AKIPRESS.COM - chocolate The taste of your favorite chocolate bar could alter – depending on the music you are listening to, says Birmingham Mail.

According to new research, different musical notes can change the way your favorite treat from any chocolate company can taste.

Food scientists at the University of Oxford discovered the jaw-dropping findings.

They say it is possible to alter the sensation of creaminess in a piece of chocolate by playing different sounds to people as they eat.

A series of soft flute notes could make a piece of dark chocolate taste more creamy.

Short, sharp notes plucked on a violin, meanwhile, can make the same chocolate taste sharper or bitter.

The researchers are now working with a consortium of chocolatiers in Belgium to produce a box of confectionery that can be eaten along with an accompanying soundtrack.

They claim chocoholics will be able to increase their enjoyment of the snacks by listening to music and sounds that have been matched to them.

Professor Charles Spence, an experimental food psychologist at the University of Oxford who led the study, said: "It seems we find it difficult to keep our experiences separated.

"What we feel about one thing carries over to influence what we think about others we experience at the same time."

The researchers, whose work is published in the journal Appetite, gave 116 volunteers small squares of dark chocolate with either 71 percent or 81 percent cocoa.

They were asked to taste the chocolates and report how they tasted.

Each time they had a chocolate, they either ate in silence or while listening to a series of musical notes.

When listening to long legato notes from a flute they reported the chocolate tasted creamier and when listening to dissonant staccato notes from a violin they described it as rougher or bitter.
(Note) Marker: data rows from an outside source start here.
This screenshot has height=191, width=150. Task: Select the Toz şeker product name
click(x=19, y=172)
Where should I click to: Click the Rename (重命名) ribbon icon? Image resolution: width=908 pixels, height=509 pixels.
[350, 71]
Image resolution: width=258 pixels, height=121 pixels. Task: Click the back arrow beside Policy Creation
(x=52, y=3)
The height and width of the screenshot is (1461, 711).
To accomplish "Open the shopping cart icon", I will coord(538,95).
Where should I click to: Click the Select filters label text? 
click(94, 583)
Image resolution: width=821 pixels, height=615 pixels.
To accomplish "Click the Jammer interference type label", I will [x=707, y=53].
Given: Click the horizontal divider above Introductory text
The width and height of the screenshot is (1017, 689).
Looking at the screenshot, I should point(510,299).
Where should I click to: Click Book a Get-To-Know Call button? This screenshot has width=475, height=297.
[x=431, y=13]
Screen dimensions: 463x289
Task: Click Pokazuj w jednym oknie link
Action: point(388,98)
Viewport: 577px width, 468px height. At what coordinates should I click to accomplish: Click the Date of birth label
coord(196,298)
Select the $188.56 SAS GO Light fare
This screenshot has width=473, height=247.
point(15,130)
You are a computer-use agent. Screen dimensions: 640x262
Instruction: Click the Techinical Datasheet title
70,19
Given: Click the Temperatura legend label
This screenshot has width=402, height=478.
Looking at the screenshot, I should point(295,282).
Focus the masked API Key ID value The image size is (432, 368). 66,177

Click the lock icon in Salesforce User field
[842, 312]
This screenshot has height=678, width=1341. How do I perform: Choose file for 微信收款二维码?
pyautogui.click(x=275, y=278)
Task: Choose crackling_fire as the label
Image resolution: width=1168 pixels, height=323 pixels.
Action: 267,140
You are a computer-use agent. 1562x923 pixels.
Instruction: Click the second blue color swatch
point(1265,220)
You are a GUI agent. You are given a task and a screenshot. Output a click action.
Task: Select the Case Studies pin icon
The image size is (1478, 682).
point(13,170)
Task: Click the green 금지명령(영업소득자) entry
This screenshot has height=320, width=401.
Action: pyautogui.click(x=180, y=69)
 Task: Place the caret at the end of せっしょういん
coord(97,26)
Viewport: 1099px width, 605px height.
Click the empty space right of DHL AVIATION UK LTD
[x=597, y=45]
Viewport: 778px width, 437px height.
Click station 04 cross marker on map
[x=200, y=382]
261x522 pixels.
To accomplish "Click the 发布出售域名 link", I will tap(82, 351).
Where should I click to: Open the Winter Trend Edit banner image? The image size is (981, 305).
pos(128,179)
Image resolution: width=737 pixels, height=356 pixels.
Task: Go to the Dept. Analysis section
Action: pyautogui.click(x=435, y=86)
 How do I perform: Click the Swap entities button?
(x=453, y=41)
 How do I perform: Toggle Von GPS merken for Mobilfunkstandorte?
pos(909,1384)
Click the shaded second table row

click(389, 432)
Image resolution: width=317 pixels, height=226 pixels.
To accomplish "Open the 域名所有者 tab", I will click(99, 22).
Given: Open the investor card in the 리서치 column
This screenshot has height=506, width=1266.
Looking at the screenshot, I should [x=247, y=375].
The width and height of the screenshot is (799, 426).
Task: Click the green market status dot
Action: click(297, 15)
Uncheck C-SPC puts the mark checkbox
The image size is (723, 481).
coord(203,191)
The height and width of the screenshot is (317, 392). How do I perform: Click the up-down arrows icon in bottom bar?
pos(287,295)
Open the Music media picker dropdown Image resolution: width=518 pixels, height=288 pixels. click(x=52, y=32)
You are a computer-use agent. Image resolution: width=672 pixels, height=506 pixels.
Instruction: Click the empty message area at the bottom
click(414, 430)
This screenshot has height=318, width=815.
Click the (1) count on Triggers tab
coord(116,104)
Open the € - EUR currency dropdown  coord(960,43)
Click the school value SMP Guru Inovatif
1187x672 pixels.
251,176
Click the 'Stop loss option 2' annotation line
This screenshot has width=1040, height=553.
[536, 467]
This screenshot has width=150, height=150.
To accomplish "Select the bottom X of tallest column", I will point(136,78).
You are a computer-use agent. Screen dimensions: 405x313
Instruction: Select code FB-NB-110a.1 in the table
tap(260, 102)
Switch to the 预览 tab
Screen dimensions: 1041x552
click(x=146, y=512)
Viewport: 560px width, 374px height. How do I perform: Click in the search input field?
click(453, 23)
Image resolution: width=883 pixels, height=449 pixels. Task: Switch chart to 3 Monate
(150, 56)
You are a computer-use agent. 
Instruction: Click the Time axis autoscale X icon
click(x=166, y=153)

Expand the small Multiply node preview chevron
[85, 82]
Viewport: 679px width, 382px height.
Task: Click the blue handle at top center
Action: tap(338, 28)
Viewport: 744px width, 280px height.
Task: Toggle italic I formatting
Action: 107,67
Felipe Reinoso Carvalho, a food scientist and psychologist at Vrije University Brussels, who was the first author of the study, said it appeared the musical notes altered the perception of texture.

He said: "It is totally about textures.

"It is not in the scope of taste anymore, it is in the scope of flavors, which are much more complex.

"Creaminess is much more related to consonant harmonics, legato and reverberation.

"Roughness is an opposite auditory universe."